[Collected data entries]
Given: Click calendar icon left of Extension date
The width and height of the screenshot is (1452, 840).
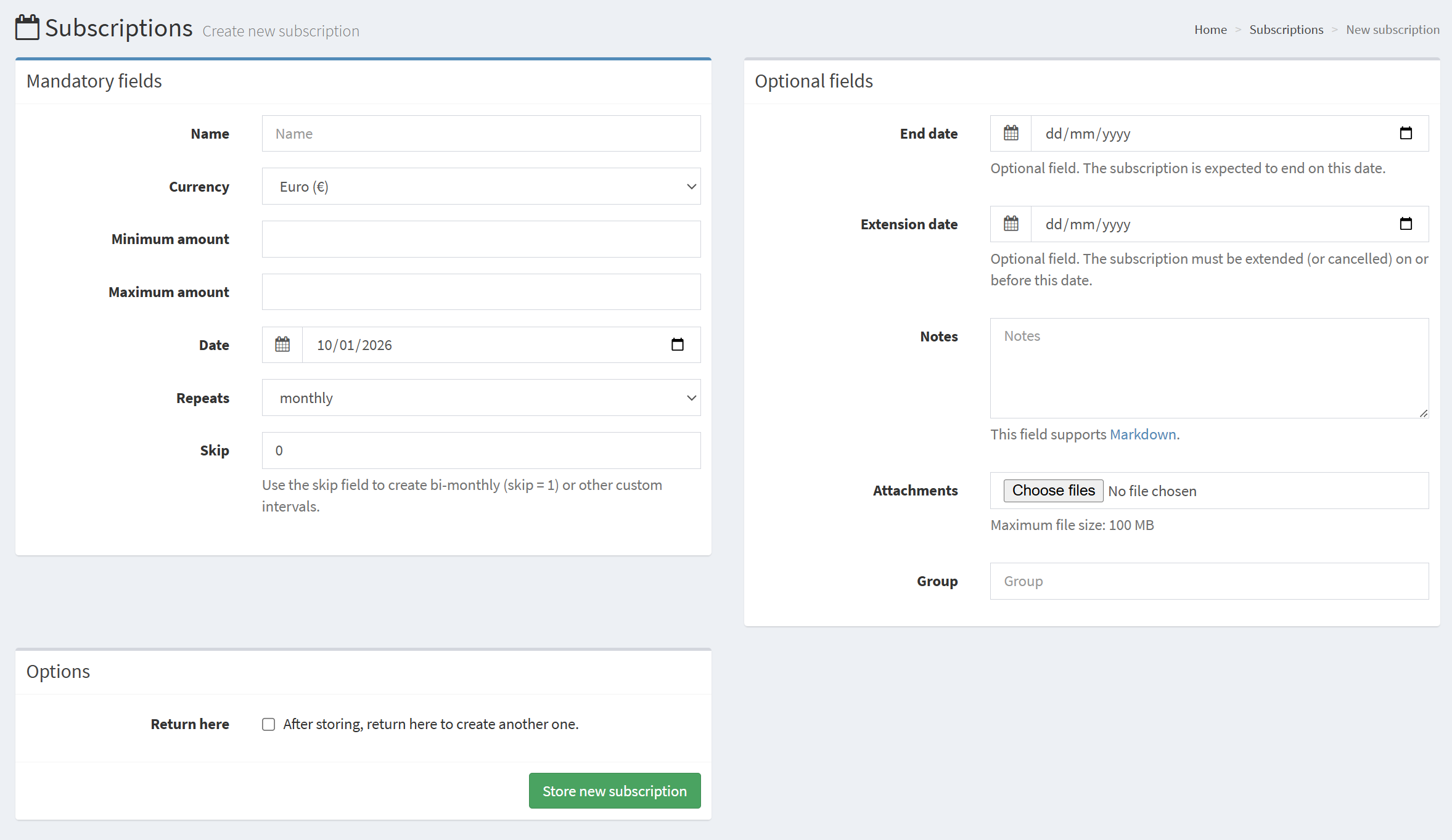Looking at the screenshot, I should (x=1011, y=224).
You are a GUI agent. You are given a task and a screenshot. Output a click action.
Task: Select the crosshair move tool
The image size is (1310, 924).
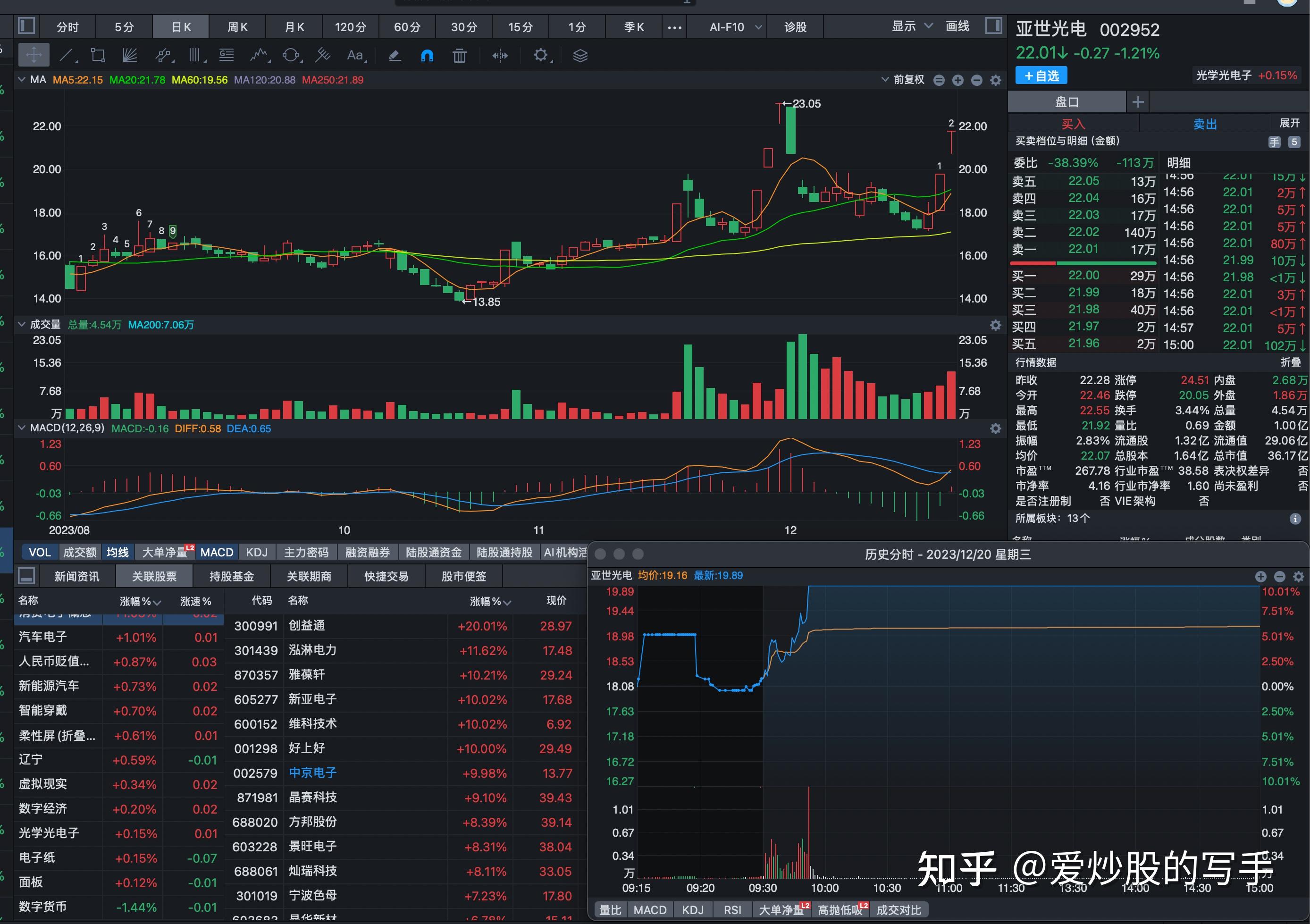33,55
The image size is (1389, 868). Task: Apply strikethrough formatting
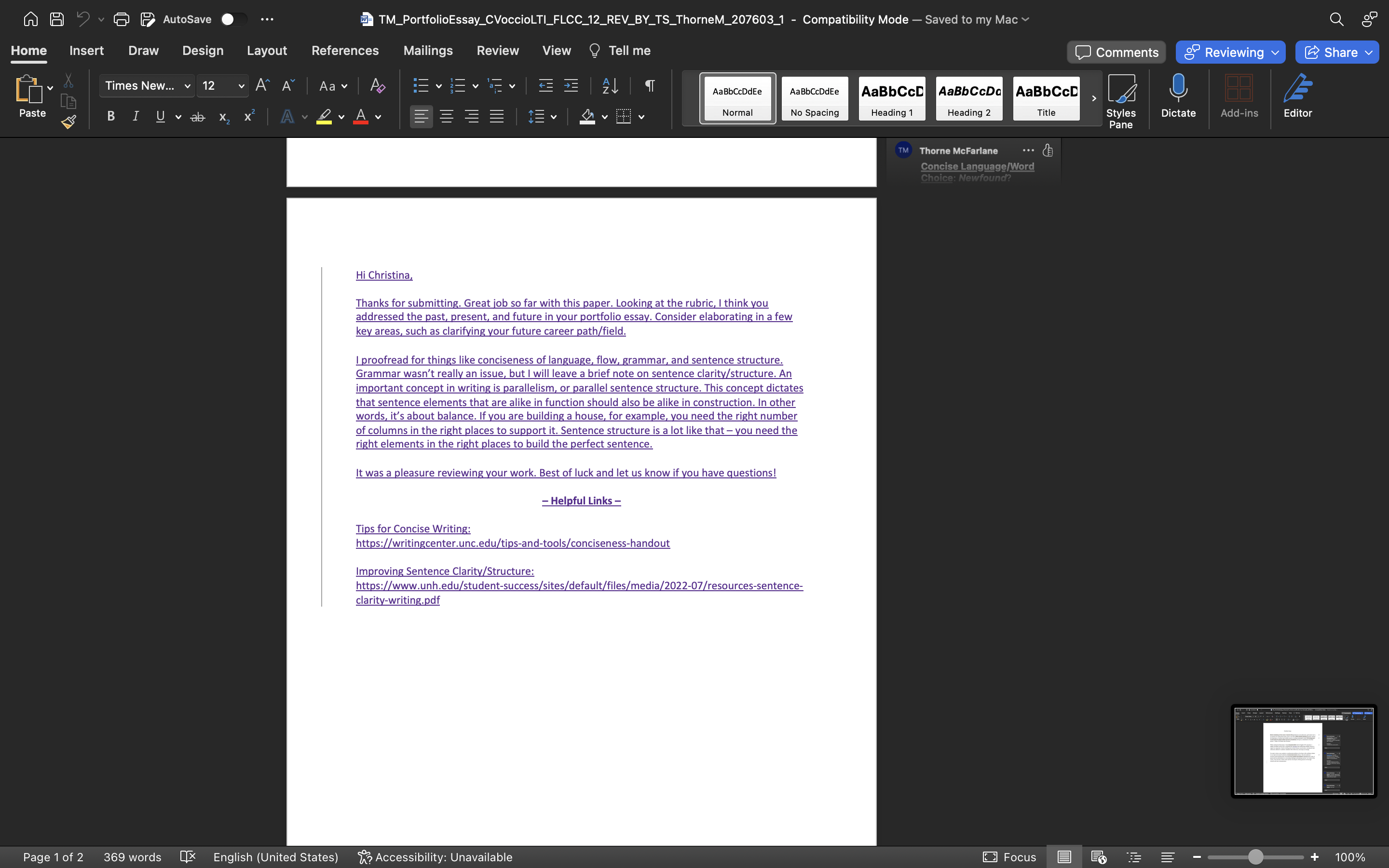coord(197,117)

### Required action:
From the first line to the last, set down the records above exactly and skip the pictures.

### Response area:
Given: Click calendar icon left of Extension date
The width and height of the screenshot is (1452, 840).
Looking at the screenshot, I should (x=1011, y=224).
You are a GUI agent. You are given a task and a screenshot. Output a click action.
Task: Select the crosshair move tool
The image size is (1310, 924).
33,55
The image size is (1389, 868). Task: Apply strikethrough formatting
coord(197,117)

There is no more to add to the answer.